Dozens die, thousands flee Syrian tank assault in Hama
AMMAN, Aug 4 Reuters) - Syrian troops killed at least 45 civilians in a tank assault to occupy the center of the besieged city of Hama, residents said on Thursday, seeking to crush an uprising against President Bashar al-Assad's rule.
Thousands of civilians were fleeing the city, a bastion of protest against 41 years of Assad family rule surrounded by a ring of steel of troops with tanks and heavy weapons.
"The sound of tank shelling and their heavy machineguns echoed in Hama all day. We fear many more martyrs. Most people in my neighborhood have fled," said one resident in Sabounia district, a small business owner who did not want to be named.
"The shabbiha (militiamen loyal to Assad) are cleaning the streets near the university campus to stage a pro-Assad march tomorrow as if nothing is happening in Hama," he told Reuters by satellite phone.
Electricity and communications have been cut off and as many as 130 people have been killed in a four-day military assault since Assad, from Syria's minority Alawite sect, sent troops into the city on Sunday, residents and activists say.
U.S. Secretary of State Hillary Clinton said Washington believed Assad's forces were responsible for the deaths of more than 2,000 Syrians in their attacks on peaceful protesters.
Clinton repeated that the United States believed Assad had lost legitimacy in Syria and said Washington and its allies were working on strategies to apply more pressure beyond new sanctions announced earlier on Thursday.
Last week, tanks also moved into the eastern provincial capital of Deir al-Zor and the town of Albu Kamal on the border with Iraq. Both towns have seen large pro-democracy protests.
Activists said Syrians in their tens of thousands marched in cities and towns across the country after nightly Ramadan prayers demanding Assad's overthrow, in intensifying daily demonstrations during the Muslim fasting month.
Damascus residents said armed shabbiha militiamen surrounded worshippers at the Rifai mosque in Kfar Souseh district and security forces arrested tens of people after the prayers, known as 'tarawih', in the old Maydan quarter.

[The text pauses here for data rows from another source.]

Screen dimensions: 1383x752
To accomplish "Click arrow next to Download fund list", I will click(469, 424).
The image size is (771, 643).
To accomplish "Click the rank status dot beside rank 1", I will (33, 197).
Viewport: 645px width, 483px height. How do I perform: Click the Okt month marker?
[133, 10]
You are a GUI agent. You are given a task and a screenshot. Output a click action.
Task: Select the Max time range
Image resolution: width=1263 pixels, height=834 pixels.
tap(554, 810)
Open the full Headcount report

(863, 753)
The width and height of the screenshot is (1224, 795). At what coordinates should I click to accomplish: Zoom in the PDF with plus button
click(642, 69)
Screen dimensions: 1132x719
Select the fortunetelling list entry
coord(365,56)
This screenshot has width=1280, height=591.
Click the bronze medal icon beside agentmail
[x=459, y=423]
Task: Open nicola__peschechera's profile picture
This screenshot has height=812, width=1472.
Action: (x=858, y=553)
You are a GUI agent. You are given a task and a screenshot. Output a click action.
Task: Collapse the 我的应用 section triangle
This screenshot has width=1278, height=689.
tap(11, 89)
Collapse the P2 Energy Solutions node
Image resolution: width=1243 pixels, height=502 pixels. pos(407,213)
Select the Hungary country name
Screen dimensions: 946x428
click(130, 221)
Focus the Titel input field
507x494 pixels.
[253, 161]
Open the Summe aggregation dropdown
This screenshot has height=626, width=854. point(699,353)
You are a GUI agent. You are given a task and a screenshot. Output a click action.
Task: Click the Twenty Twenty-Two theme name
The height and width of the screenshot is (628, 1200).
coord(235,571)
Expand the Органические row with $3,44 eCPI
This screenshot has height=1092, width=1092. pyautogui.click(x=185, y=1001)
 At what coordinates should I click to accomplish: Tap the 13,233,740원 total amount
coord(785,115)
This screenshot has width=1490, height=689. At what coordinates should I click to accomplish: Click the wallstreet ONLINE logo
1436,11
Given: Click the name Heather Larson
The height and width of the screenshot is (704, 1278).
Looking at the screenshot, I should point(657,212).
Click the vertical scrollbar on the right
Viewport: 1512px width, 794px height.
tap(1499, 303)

On Wednesday Assad's forces killed at least seven demonstrators after tarawih prayers across the country, witnesses and rights campaigners said.
"The security apparatus thinks it can wrap this uprising up by relying on the security option and killing as many Syrians as it thinks it will take," a diplomat in Damascus said.
"Tanks are firing their guns at residential buildings in Hama and Deir al-Zor after the two cities were left for weeks to protest peacefully. This is the first time the regime is using tanks with such targeted ferocity," the diplomat said.
In a sign that the assault on Hama and other Syrian cities may be galvanising the international community against Assad, Russian President Dmitry Medvedev, whose country had resisted U.N. condemnation of Syria, said Assad risked a sad fate if he failed to reconcile with his opponents.
His comments came a day after Russia, which has a naval base in Syria, backed a U.N. Security Council statement condemning "the widespread violations of human rights and the use of force against civilians by the Syrian authorities."
The United States extended sanctions against Syria on Thursday to include Mohammad Hamsho, a prominent Syrian businessman and member of parliament who it said was a front for the interests of Assad and his brother Maher, who directly commands ultra-loyalist forces from the minority Alawite sect, the same sect as Assad, spearheading military assaults.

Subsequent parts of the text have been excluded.